天久鷹央の推理カルテ Ⅴ 神秘のセラピスト*知念実希人

  • 2021/06/12(土) 18:35:15


白血病が再発し、骨髄移植でしか助かる見込みがない少女・羽村里奈。だが、複数回に及ぶ化学療法を経ても病気が完治しなかったことで医療不信に陥った彼女の母親は、移植を拒否し、左手に聖痕を持つ預言者の言葉に縋るようになってしまう…。少女を救えるのは、医療か、奇蹟か。神秘的な現象を引き起こす“病気”の正体とは。天医会総合病院の天才女医・天久鷹央が奇蹟の解明に挑む。
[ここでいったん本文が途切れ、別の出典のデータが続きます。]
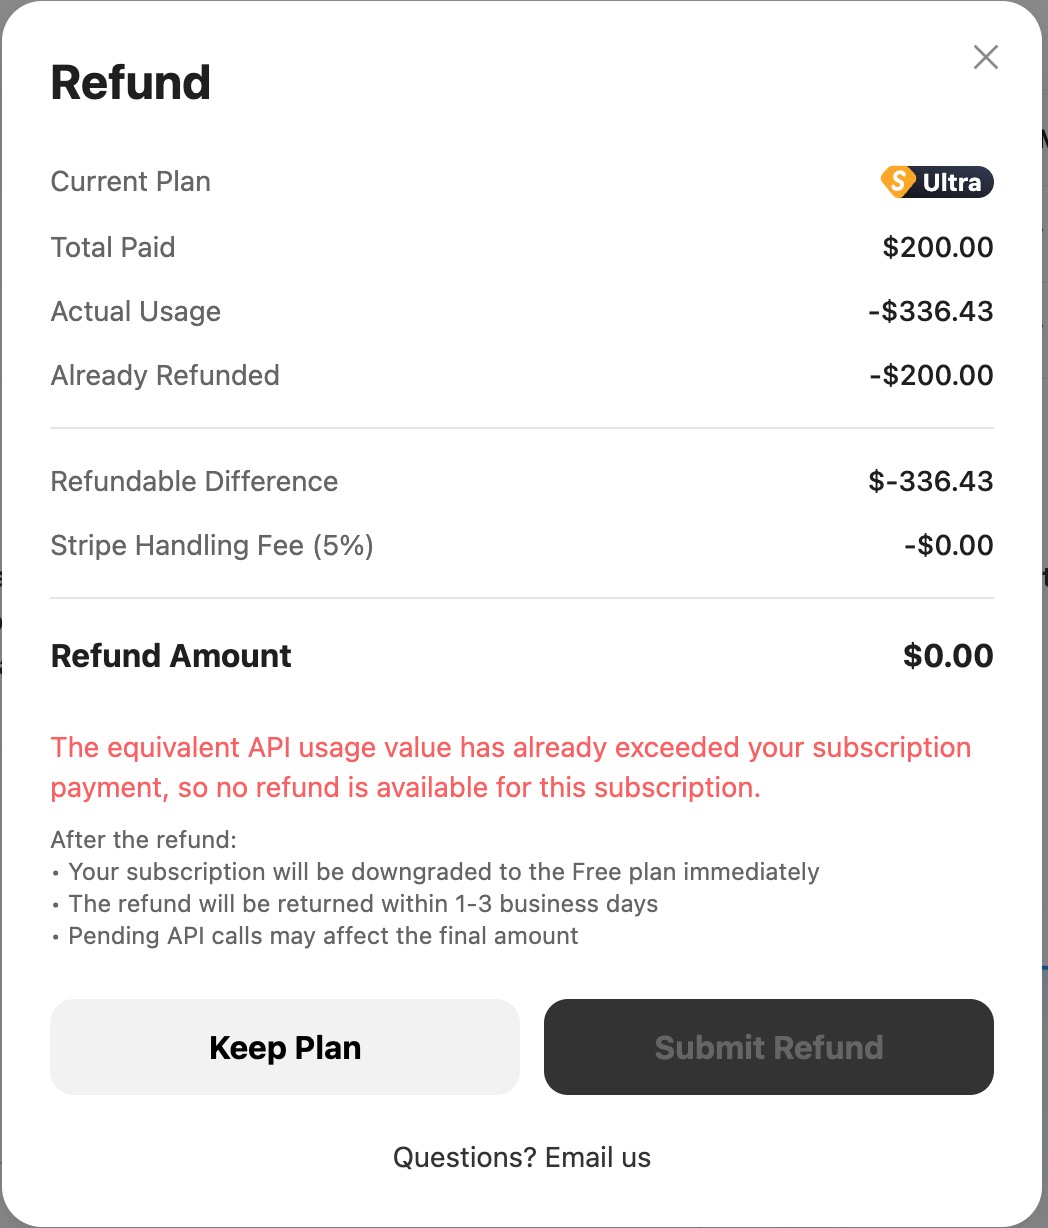Screen dimensions: 1048x1228
Task: Click the Actual Usage label
Action: coord(136,311)
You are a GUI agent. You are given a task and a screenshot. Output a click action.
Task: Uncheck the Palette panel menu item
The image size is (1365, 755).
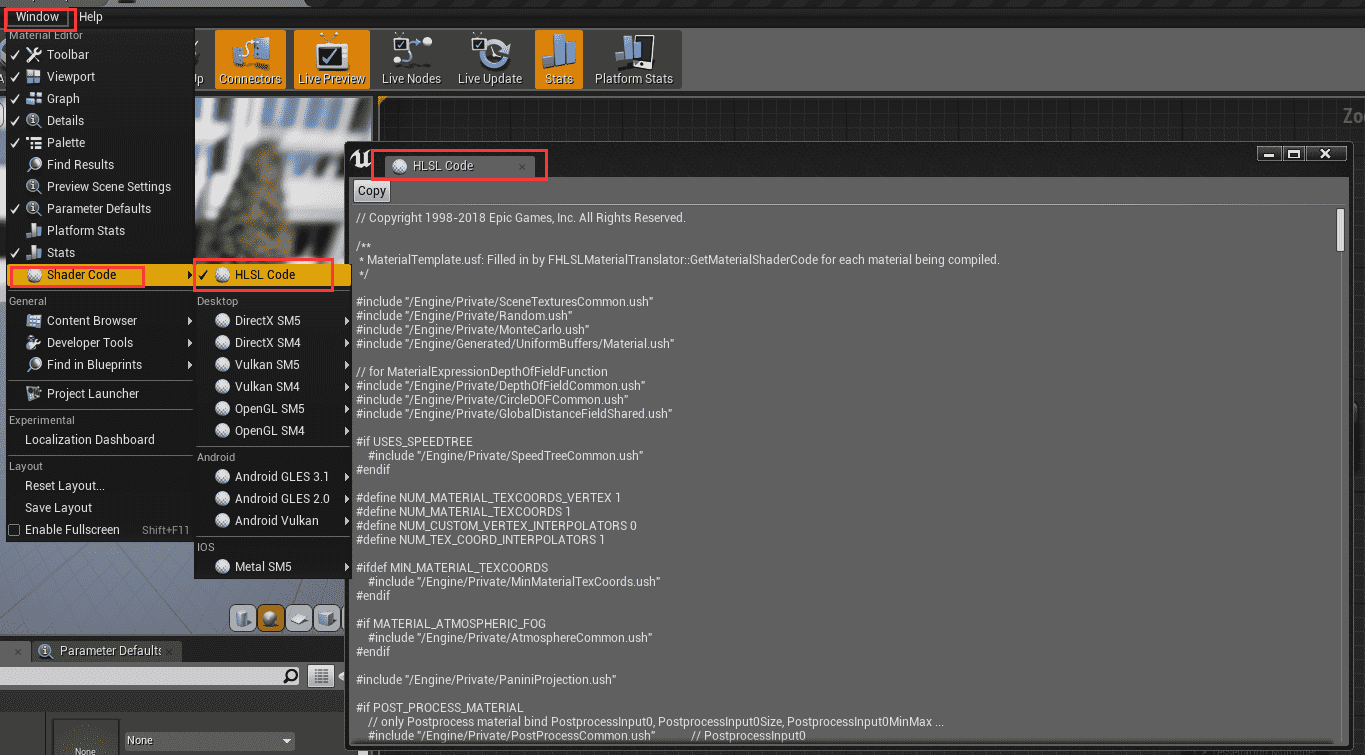click(x=66, y=143)
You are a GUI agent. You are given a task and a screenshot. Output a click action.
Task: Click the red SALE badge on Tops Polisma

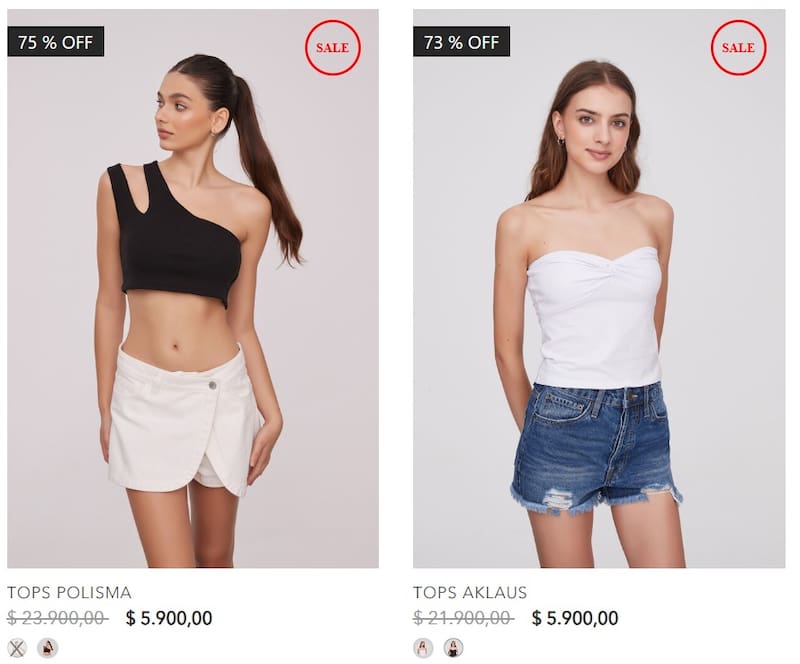tap(333, 47)
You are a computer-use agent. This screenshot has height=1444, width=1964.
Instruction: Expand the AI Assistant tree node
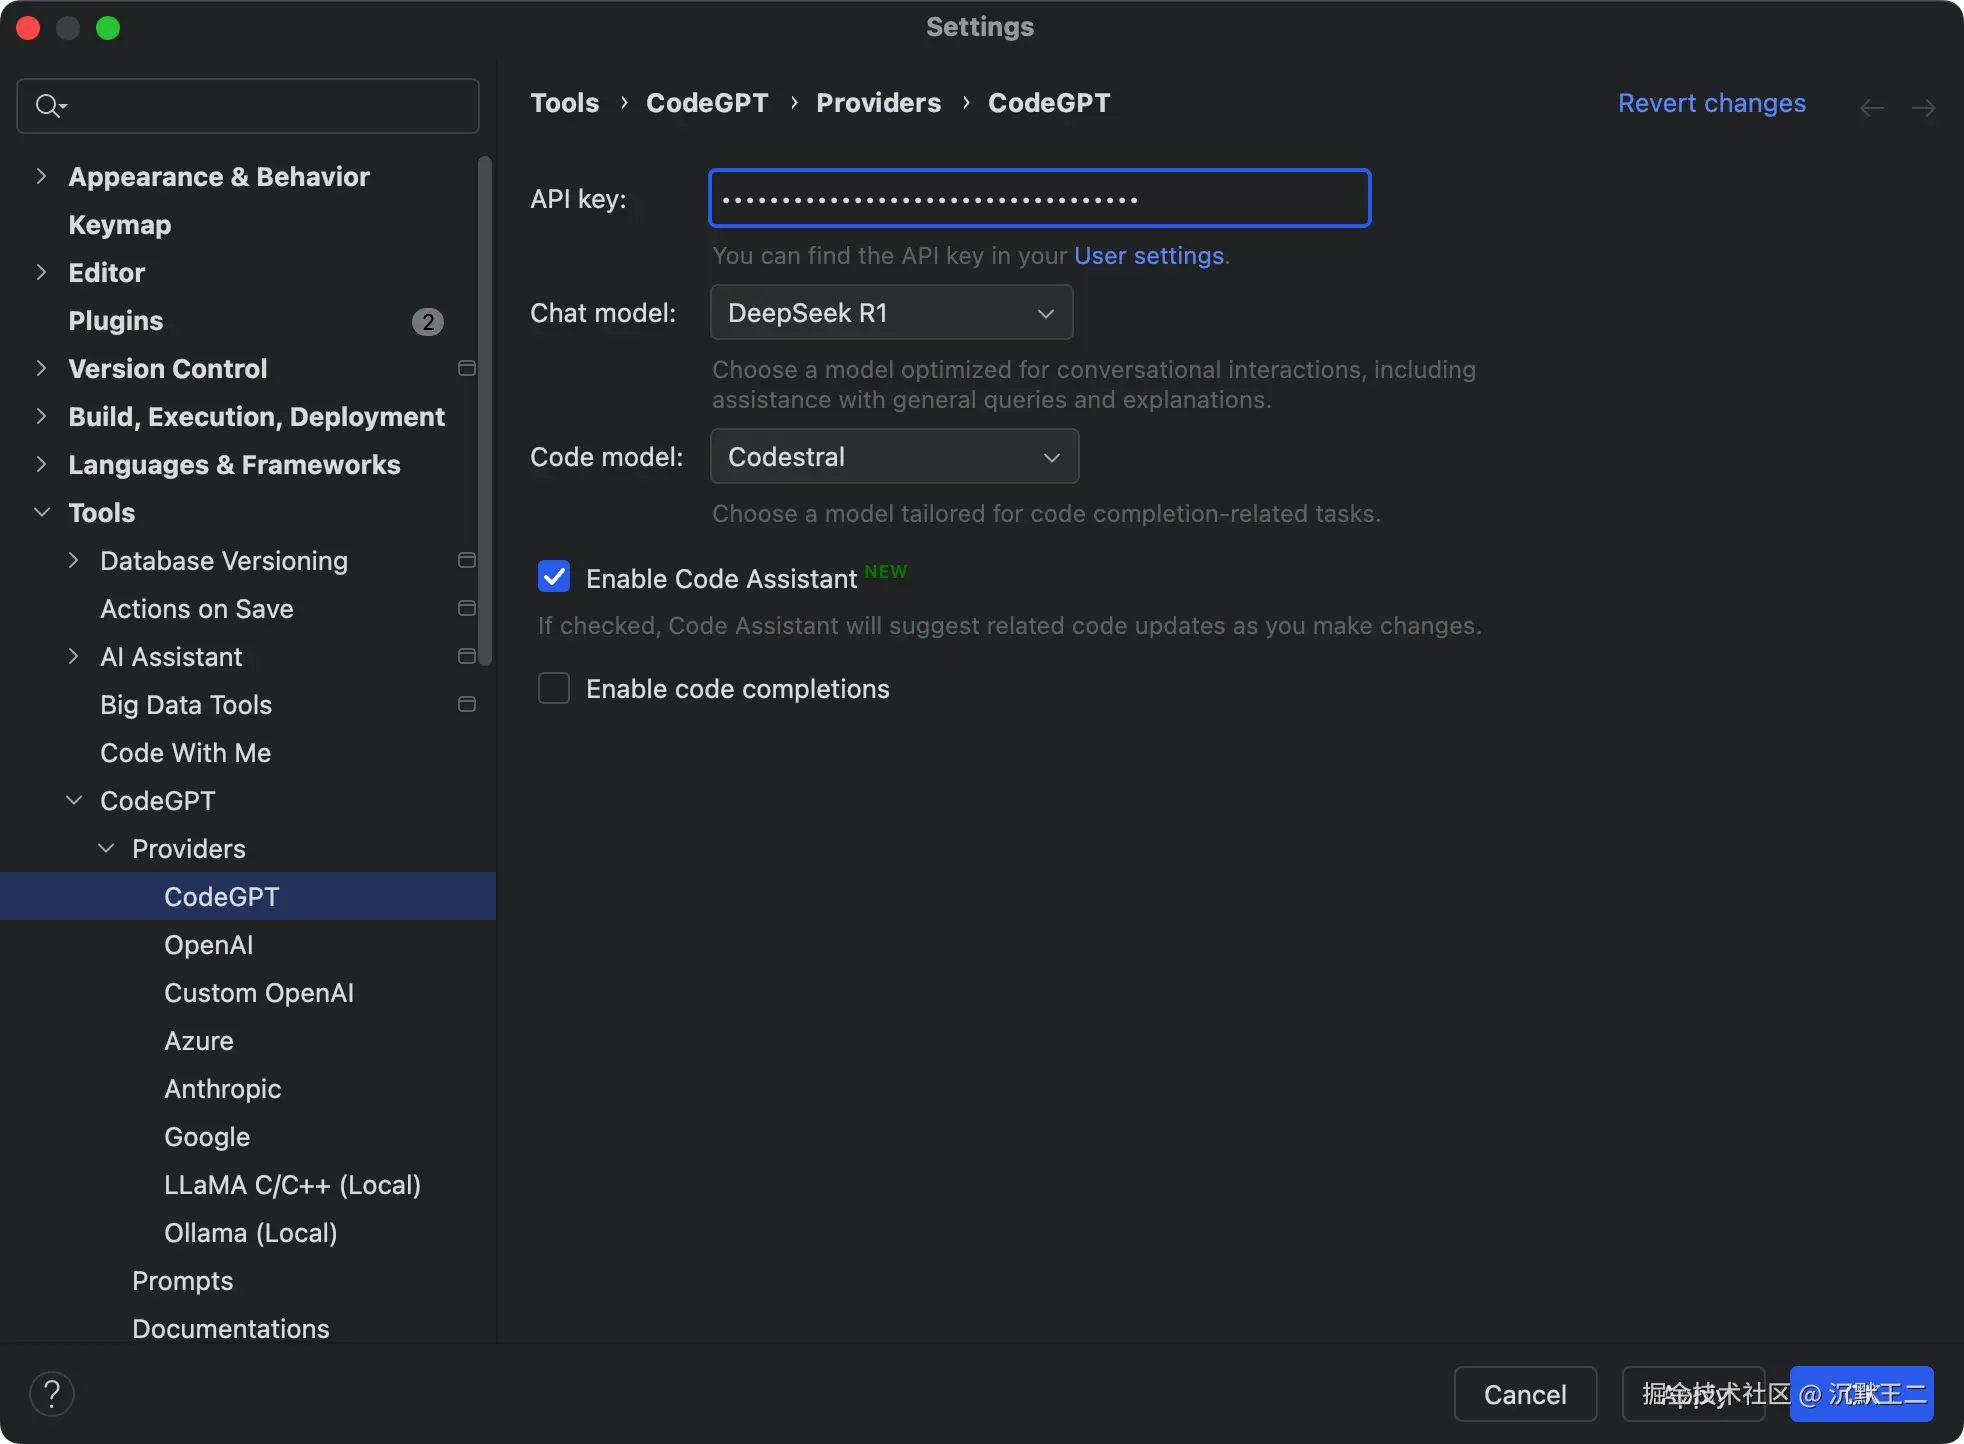click(74, 657)
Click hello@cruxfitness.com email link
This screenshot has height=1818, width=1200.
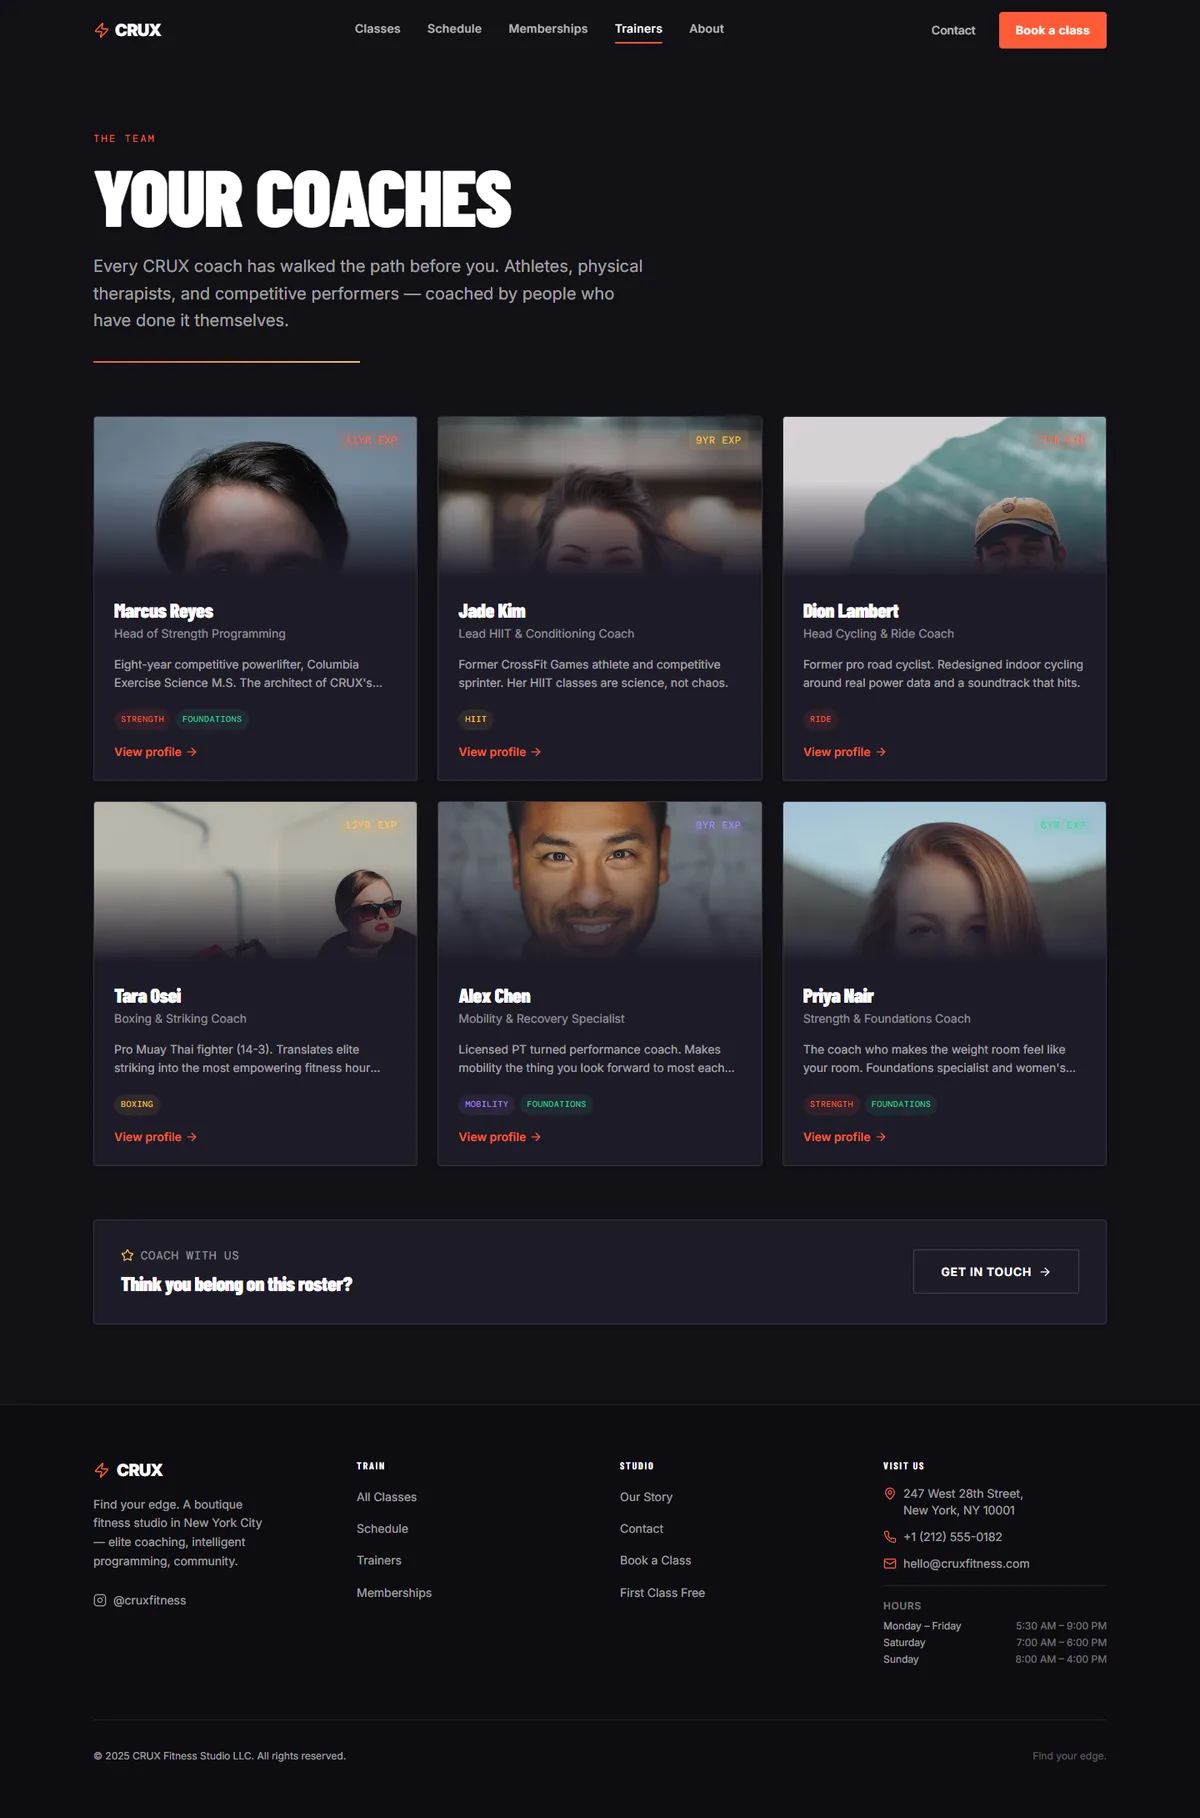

鷹央先生のダメっぷりも、成長ぶりも堪能できた今作である。小鳥先生の立ち回りもまたまたお見事。ボディガードっぽい立ち位置が定着しつつある?だが、今回は、命を狙われる事態にまで発展し、この先どうなるかとひやひやさせられもした。とはいえ、怪しい信仰は、真実がわかれば醒めるのも早い。さらには、ひょんなことから知り合った女詐欺師が、助けになったりもして、これからも役に立ってくれるのか、という期待もちょっぴり抱く。また次を愉しみにしたいシリーズである。